> Objective:
From the line with "How do I perform: Close" through the end of the records, substitute "Cancel" for "Reset" and reproduce those lines otherwise unchanged, leaving out the pictures.

> Material to process:
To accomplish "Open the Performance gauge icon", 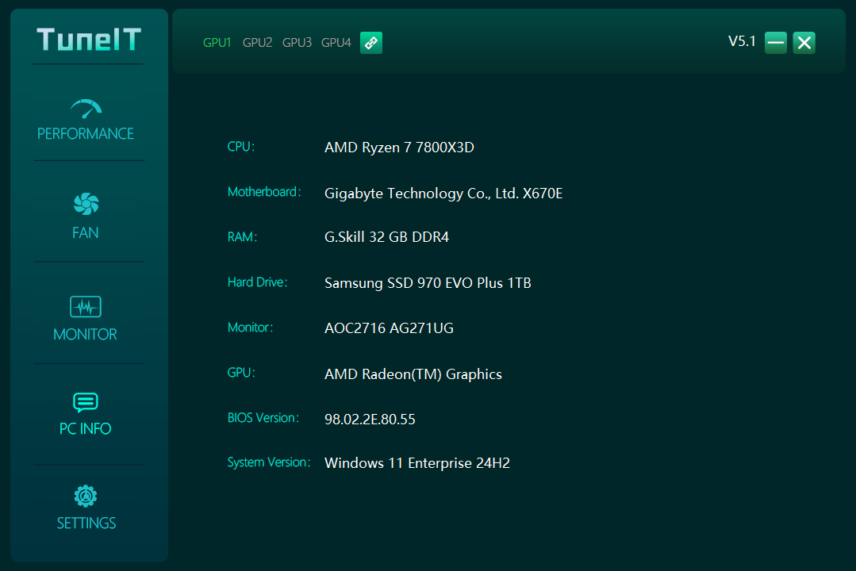I will point(86,109).
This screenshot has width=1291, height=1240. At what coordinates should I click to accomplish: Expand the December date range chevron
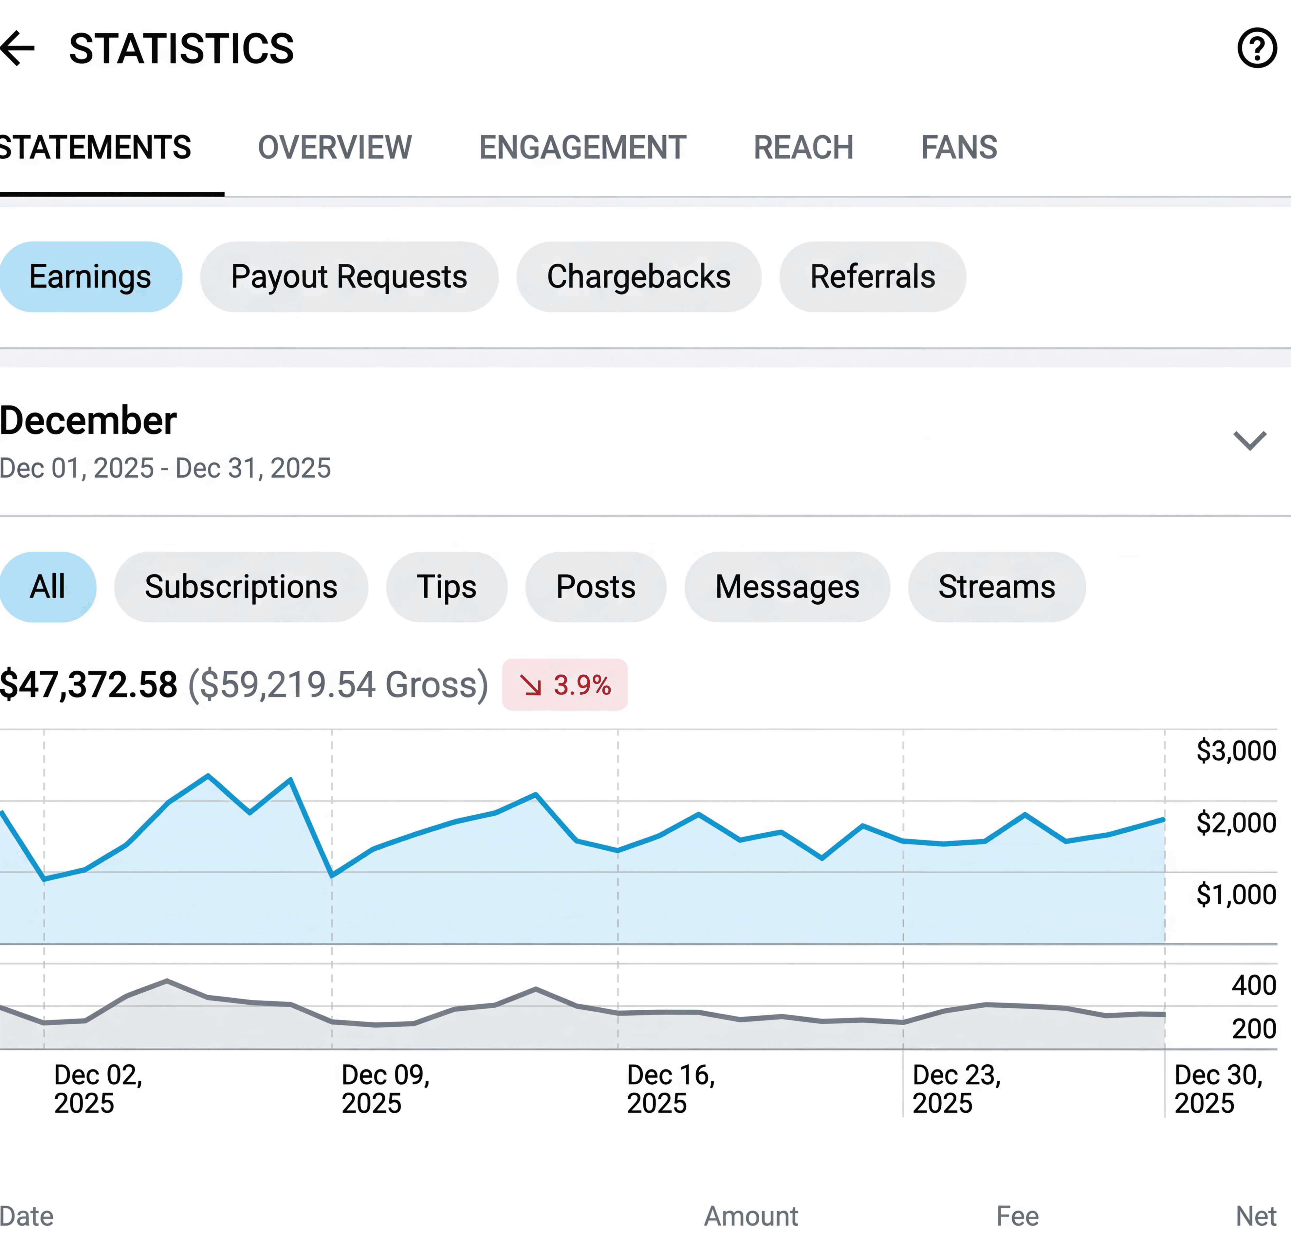(1250, 440)
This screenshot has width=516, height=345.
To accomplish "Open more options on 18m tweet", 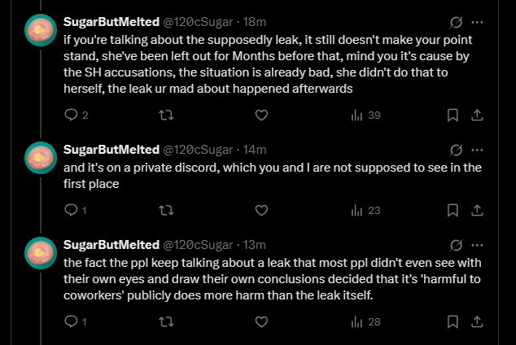I will coord(477,22).
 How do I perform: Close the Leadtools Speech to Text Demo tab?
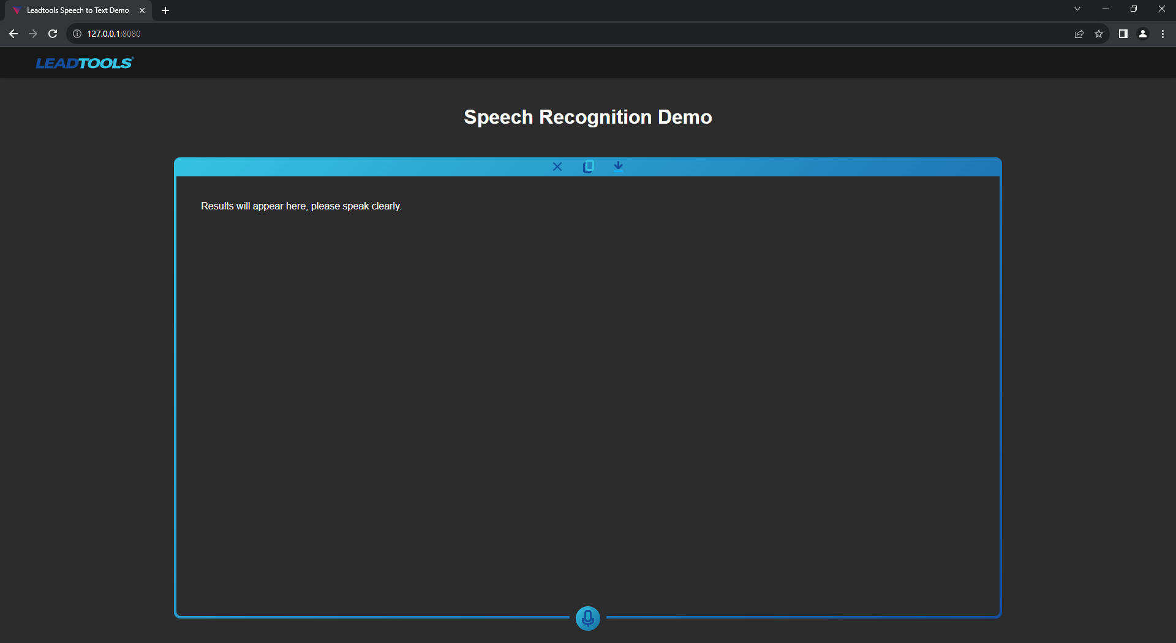tap(142, 10)
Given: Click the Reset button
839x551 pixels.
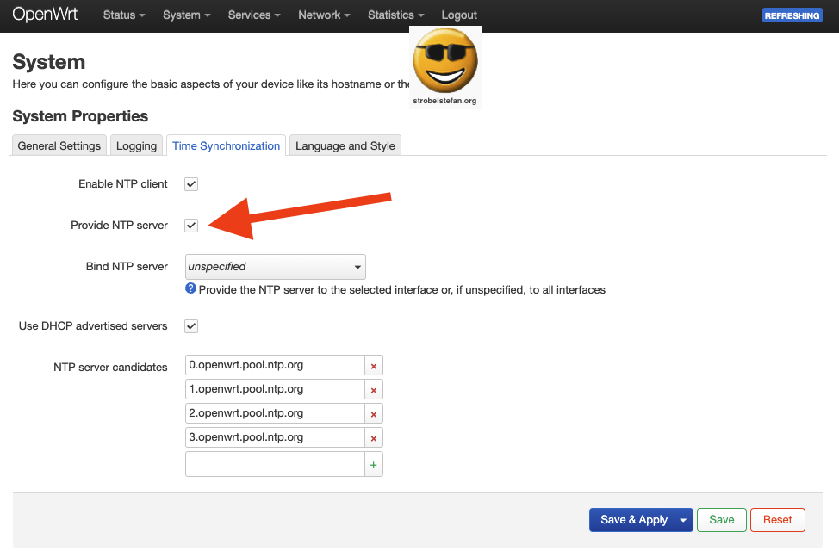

> Reply to the exercise:
 How do I perform: Close the Leadtools Speech to Text Demo tab?
tap(142, 10)
Given: Click the Cancel button
839x551 pixels.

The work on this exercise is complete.